Mein Vater war gerade dabei, einzelne Schafe zu scheren, während sich der Rest der Herde von den feuchten Grashalmen satt aßen. Er trug wie üblich einen grauen Schaffellmantel mit einer dunkelblauen, weitgeschnittenen Stoffhose und auf seinem kurzen, orangenen Haar befand sich eine gefütterte Wollkappe. Ich trat näher und begrüßte ihn: „Guten Morgen, Vater.“ Nur kurz traf mich sein Blick und ich entdeckte seine müden Augen. Ehe er antworten konnte, erschallten die quietschenden Räder des Handwagens, welchen meine Mutter hinter sich herzog. Mein Vater beobachtete mit ernster Miene, wie sie über die Schafsweide lief, das Weidentor öffnete und geradewegs in die Richtung des Dorfes eilte. Er wirkte irgendwie beunruhigt, als sie auf dem Hügel nicht mehr zu sehen war. Dann sah er mich mit seinem gewohnten strengen Blick an, kramte aus seiner seitlichen Manteltasche eine weitere Schafschere und übergab sie mir. „Schere die restlichen Schafe - ich werde nach dem kranken Schaf in der Scheune sehen.“ Mein Vater war ein sehr dominanter Mann, den man allein schon wegen seiner tiefen Stimme nicht widersprach. „Ist gut, Vater.“ antwortete ich schließlich und nahm die Schere unsicher entgegen. Langsam näherte ich mich einem Vieh, das scheinbar schon etwas ahnte und rasend schnell davonlief. Ich gebe zu, dass ich mich mit dem Umgang der Tiere sehr schwertat und es immer wieder eine Herausforderung für mich war. Nochmals näherte ich mir eines und schnappte es am Rumpf. Es mähte und bewegte sich ruckartig hin und her, sodass ich losließ und geradewegs auf den Boden fiel. Aus dem Augenwinkel konnte ich sehen, dass mich mein Vater von der offenen Scheune aus beobachtet hatte. Beschämt nickte er grimmig mit dem Kopf und wandte seinen Blick von mir ab. Seine abwertende Reaktion kränkte mich zu tiefst, demnach rappelte ich mich auf, klopfte den Dreck von meiner Stoffhose und versuchte es ein weiteres Mal. Ich rannte auf ein Schaf zu, drückte es grob an mich und rief: „Du dummes Schaf, halte endlich still!“ Es mähte demonstrativ vor sich hin, während ich begann, vorsichtig seine warme Wolle zu scheren. Nach einer Weile wehrte sich das Schaf nicht mehr und ich konnte in Ruhe meine Arbeit machen. Währenddessen dachte ich wieder an meine Mutter, die nun auf dem Dorfmarkt die fertiggestellten Wolldecken verkaufte. Erneut musste ich an das nächtliche Gespräch denken, was mir einfach keine Ruhe ließ.

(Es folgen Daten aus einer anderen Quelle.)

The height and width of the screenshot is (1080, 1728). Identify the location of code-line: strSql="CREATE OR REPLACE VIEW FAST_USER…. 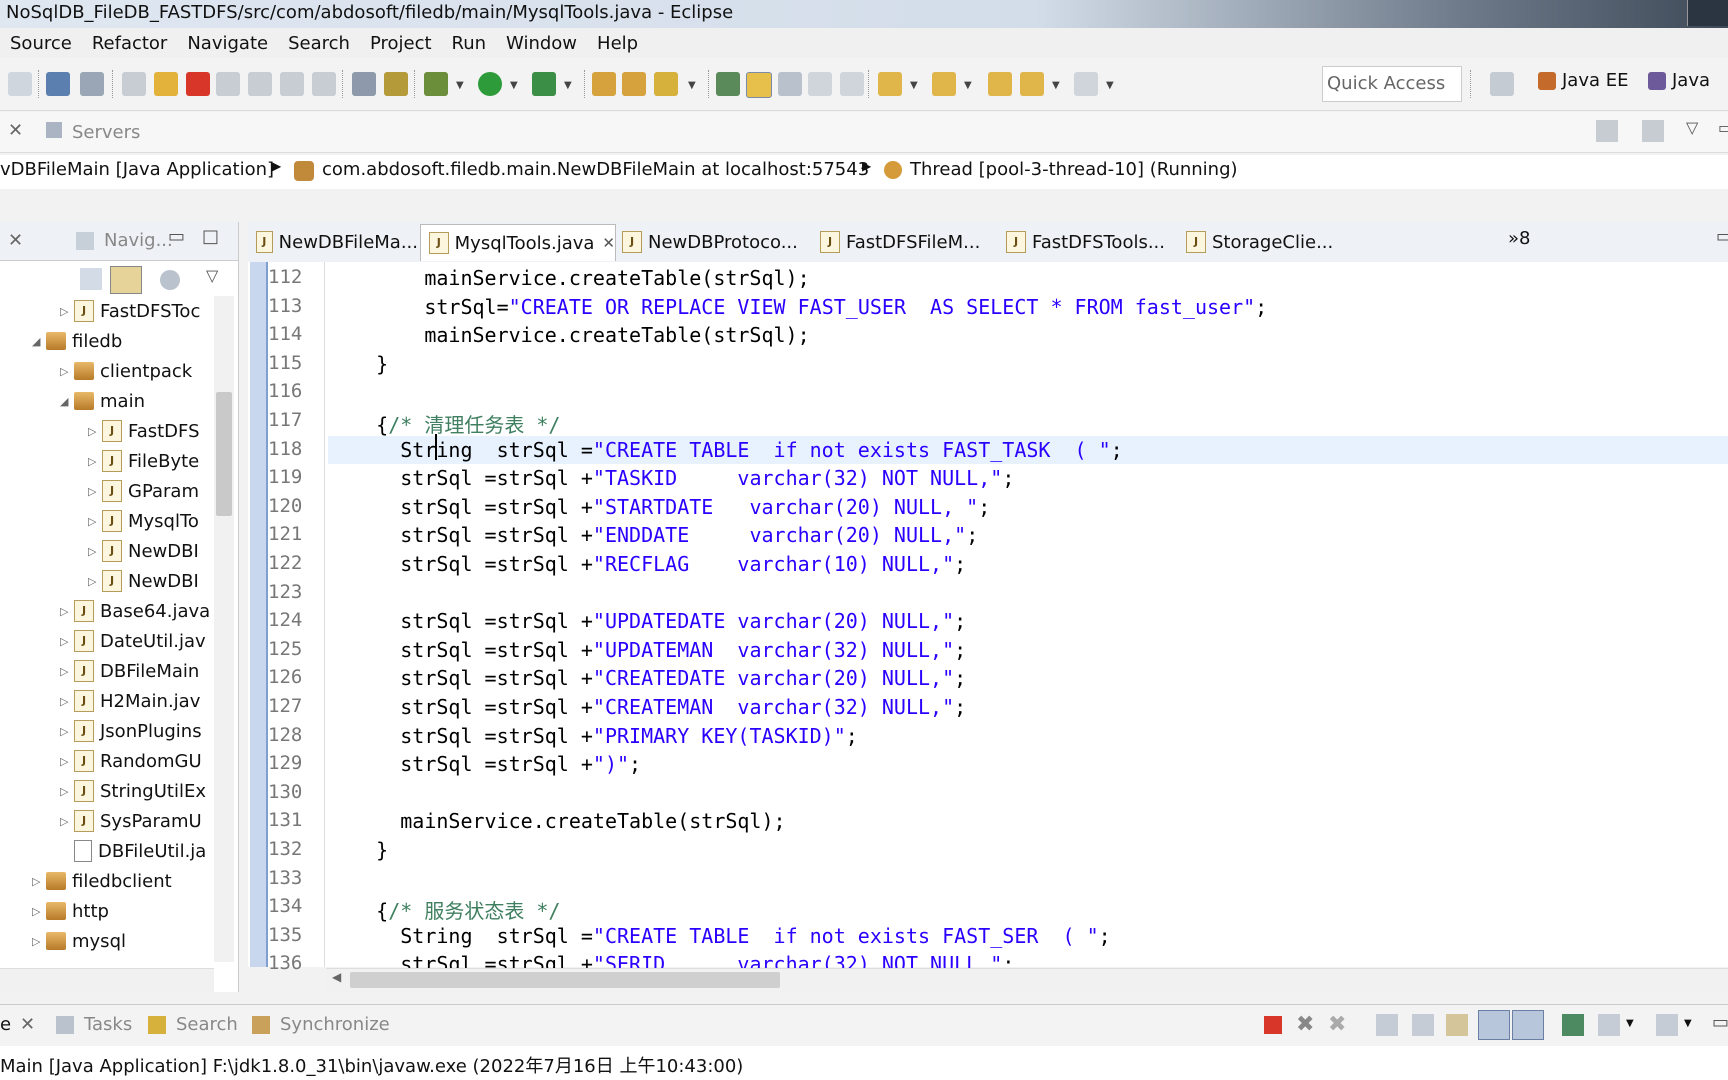
(798, 309).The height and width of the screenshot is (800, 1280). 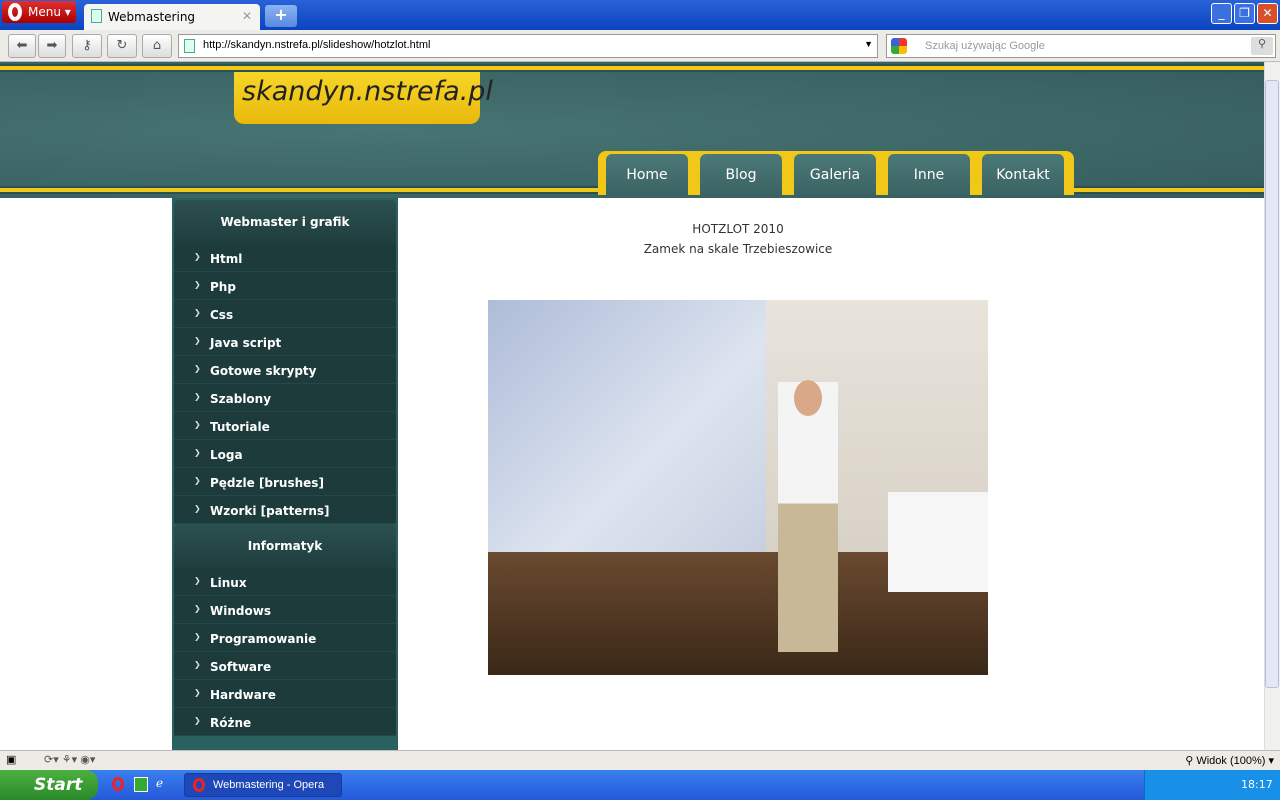 What do you see at coordinates (70, 760) in the screenshot?
I see `sync-icon: ⟳▾ ⚘▾ ◉▾` at bounding box center [70, 760].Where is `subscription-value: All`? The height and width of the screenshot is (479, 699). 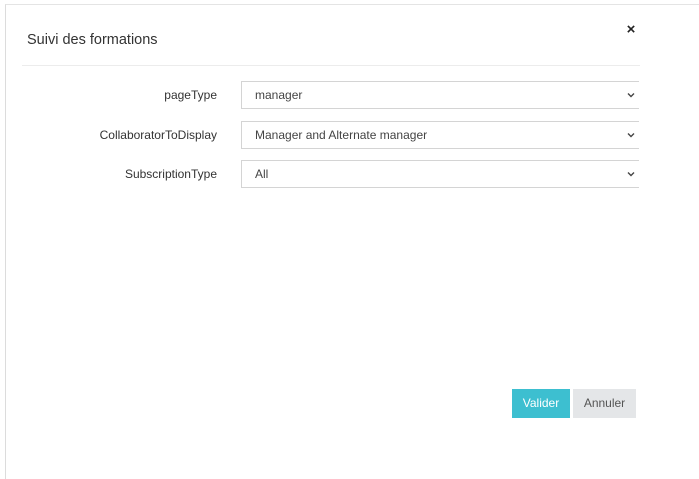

„Ich sagte doch, du sollst nicht so einen Unsinn erzählen! Das Dorf würde es dir niemals glauben, sondern dich bei lebendigem Leibe auf dem Scheiterhaufen verbrennen!“ „Lieber sterbe ich, als zuzusehen wie mein Volk zugrunde geht!“

Es machte alles keinen Sinn. Was wusste meine Mutter nur? Vor was oder wen wollte sie das Dorf nur warnen? Warum sollte plötzlich das Dorf zugrunde gehen? Fragen über Fragen, aber keine Antworten. Ich musste mich wohl damit abfinden und hoffte nur, dass alles gut sein würde.

Doch die Hoffnung war schon längst zerstört, als Claire, meine Mutter, zu diesem Zeitpunkt an den Türen des Dorfes klopfte und die Dorfbewohner vor der drohenden Gefahr warnte.